* _EXERCISE PROMPT_
Select and reproduce each line of the listing below that bears the string "heading".

* _DATA SHOWN_
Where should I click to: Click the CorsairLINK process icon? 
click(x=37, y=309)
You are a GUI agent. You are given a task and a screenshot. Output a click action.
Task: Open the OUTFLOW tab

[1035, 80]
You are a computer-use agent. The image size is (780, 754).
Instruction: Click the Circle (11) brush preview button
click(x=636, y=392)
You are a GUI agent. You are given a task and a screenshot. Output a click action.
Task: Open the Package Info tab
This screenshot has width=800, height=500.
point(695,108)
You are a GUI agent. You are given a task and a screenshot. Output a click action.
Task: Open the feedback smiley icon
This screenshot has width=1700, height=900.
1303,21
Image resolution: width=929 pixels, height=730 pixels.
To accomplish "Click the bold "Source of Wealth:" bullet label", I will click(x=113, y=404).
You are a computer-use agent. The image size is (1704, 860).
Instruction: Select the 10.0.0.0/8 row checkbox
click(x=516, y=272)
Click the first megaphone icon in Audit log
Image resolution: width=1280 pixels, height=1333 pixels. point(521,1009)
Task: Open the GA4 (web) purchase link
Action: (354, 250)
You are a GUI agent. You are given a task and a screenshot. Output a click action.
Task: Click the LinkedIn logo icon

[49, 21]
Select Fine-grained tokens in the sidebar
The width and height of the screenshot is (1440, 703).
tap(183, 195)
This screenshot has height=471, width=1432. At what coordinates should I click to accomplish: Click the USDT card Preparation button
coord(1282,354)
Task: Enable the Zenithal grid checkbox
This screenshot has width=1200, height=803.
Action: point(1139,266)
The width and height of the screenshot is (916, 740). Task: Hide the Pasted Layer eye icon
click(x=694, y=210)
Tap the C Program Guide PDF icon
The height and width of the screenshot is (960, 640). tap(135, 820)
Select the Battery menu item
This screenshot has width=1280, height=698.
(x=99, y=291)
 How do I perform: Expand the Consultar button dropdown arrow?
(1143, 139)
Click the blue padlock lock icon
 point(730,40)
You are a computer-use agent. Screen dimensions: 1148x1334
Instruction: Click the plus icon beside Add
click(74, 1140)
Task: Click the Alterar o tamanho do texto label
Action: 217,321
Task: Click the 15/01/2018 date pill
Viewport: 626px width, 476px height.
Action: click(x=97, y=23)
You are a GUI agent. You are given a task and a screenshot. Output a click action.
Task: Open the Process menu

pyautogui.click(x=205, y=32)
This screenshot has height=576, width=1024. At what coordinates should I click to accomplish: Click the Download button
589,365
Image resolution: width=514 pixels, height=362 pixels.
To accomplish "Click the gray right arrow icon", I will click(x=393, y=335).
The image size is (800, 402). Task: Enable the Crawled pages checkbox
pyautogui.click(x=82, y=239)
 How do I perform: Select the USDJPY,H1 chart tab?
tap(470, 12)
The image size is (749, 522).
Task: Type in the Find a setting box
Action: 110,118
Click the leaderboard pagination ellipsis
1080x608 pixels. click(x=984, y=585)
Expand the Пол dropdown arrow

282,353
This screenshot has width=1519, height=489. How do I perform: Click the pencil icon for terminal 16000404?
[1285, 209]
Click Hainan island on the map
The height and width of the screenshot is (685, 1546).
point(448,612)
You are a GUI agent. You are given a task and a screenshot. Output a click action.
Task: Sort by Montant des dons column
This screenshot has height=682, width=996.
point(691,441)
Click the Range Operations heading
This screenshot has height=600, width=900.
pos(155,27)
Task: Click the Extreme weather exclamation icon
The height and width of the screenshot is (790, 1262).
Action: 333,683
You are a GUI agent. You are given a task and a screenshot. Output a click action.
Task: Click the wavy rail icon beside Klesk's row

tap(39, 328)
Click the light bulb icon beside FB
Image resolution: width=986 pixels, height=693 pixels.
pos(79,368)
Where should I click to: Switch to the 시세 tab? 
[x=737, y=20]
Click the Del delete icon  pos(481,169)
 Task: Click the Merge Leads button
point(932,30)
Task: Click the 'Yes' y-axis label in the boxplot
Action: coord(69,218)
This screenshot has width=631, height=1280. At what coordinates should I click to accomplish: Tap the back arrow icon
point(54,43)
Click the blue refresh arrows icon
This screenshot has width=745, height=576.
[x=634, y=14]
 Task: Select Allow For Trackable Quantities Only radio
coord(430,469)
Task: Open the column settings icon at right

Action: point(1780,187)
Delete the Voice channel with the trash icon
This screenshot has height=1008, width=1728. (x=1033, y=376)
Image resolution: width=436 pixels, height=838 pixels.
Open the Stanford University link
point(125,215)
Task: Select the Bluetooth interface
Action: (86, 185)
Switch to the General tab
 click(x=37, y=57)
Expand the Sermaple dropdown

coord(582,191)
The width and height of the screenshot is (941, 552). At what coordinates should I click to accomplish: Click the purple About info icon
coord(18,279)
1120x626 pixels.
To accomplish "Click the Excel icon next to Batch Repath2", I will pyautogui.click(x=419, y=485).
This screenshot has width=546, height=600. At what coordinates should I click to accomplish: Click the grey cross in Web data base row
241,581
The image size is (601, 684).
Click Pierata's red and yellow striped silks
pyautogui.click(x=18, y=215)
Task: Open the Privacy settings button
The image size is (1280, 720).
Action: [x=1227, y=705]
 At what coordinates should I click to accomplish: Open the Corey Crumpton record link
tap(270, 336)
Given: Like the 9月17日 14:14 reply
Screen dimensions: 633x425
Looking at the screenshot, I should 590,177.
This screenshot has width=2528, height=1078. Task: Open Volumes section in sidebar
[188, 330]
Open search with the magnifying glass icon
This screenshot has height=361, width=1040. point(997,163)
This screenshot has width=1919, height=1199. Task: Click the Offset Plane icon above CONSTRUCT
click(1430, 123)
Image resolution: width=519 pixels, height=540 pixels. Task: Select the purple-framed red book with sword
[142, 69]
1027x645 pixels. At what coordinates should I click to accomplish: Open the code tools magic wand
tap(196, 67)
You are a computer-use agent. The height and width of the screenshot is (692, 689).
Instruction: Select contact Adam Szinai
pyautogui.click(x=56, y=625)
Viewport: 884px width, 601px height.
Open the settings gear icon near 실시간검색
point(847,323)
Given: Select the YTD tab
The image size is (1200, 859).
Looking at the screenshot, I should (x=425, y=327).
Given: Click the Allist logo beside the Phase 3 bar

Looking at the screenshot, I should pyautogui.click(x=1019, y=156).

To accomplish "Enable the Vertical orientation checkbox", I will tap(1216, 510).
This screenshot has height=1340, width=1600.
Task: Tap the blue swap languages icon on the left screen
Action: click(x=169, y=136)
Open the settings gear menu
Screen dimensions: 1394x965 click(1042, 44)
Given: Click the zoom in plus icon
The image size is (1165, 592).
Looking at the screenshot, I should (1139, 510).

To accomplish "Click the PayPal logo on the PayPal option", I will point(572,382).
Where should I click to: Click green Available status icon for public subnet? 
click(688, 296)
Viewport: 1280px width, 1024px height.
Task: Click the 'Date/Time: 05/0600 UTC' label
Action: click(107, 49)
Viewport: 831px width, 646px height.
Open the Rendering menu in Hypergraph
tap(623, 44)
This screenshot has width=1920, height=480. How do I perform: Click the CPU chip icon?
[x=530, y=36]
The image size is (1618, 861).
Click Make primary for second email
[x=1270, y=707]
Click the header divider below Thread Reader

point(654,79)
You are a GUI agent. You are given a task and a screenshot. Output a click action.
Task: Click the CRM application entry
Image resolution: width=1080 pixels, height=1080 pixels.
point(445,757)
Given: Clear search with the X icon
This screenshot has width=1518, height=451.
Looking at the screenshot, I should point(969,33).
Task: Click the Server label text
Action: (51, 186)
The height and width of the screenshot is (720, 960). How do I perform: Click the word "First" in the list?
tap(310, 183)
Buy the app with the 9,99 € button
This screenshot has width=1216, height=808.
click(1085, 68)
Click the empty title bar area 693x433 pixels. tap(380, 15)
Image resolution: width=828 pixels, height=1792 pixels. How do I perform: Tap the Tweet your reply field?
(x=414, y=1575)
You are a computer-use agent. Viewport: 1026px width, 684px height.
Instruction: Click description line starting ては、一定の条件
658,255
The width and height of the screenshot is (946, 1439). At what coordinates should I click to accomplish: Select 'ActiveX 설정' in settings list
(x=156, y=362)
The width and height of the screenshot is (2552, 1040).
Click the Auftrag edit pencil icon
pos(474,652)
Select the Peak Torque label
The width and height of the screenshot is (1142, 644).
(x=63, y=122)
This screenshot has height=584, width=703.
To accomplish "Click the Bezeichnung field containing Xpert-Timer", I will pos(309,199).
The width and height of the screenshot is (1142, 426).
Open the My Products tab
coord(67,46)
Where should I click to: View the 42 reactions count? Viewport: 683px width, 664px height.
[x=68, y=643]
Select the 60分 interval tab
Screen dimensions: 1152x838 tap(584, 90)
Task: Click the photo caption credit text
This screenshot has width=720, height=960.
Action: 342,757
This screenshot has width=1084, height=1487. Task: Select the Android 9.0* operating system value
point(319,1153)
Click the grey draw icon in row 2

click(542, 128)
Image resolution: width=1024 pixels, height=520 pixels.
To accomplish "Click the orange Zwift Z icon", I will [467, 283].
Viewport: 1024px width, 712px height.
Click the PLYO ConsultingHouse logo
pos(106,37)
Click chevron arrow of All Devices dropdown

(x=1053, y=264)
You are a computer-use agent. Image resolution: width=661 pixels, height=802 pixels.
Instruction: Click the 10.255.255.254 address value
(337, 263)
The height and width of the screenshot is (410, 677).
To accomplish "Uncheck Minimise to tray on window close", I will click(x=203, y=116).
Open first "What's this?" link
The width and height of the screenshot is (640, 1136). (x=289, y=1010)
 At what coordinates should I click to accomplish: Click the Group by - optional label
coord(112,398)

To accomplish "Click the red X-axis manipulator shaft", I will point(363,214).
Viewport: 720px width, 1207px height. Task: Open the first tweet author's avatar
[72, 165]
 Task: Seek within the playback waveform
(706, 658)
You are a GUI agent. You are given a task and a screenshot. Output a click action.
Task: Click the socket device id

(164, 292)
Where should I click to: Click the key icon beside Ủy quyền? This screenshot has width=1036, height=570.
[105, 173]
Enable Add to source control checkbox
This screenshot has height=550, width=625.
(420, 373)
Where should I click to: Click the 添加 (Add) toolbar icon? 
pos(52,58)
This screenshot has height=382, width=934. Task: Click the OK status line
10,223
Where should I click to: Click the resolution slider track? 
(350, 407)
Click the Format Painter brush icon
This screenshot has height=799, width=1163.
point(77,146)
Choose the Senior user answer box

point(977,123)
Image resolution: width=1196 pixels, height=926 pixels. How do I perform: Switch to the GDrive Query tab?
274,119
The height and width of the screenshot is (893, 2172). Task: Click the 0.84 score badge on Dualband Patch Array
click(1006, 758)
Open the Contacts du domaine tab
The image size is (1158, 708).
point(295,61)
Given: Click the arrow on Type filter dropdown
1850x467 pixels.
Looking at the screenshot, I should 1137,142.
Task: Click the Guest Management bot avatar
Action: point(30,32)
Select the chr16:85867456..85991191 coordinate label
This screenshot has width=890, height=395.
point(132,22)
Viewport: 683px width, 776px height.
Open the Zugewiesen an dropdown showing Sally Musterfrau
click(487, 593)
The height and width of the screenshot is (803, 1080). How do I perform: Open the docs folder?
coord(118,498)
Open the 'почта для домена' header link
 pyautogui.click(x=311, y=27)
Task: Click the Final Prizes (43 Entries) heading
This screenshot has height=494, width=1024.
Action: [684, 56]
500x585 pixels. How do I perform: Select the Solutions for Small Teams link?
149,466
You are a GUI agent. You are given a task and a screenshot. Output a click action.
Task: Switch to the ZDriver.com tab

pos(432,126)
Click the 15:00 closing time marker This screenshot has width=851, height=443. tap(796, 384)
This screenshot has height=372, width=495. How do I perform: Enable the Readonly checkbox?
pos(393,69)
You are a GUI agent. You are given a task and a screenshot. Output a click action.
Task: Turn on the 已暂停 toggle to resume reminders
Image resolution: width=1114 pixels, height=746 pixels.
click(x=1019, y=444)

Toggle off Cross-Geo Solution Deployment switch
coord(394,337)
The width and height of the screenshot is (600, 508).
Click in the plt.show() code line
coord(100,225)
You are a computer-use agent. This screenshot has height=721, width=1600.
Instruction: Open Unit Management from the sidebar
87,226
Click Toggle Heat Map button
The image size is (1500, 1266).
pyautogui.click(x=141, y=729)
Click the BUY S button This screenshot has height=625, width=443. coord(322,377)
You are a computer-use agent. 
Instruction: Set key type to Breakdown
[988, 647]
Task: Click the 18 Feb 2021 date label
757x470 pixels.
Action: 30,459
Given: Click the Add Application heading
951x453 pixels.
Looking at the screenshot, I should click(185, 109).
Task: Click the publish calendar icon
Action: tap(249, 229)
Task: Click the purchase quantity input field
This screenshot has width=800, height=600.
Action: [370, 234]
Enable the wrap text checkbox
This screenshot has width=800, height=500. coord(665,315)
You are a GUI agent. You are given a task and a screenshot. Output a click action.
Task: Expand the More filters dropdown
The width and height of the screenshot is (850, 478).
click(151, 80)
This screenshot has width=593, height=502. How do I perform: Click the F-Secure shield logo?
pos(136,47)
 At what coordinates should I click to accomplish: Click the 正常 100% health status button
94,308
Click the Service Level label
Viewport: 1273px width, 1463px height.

* _EXERCISE OUTPUT_
Click the Range Operations heading
Task: Click the Final Prizes (43 Entries) heading
Given: Click the Add Application heading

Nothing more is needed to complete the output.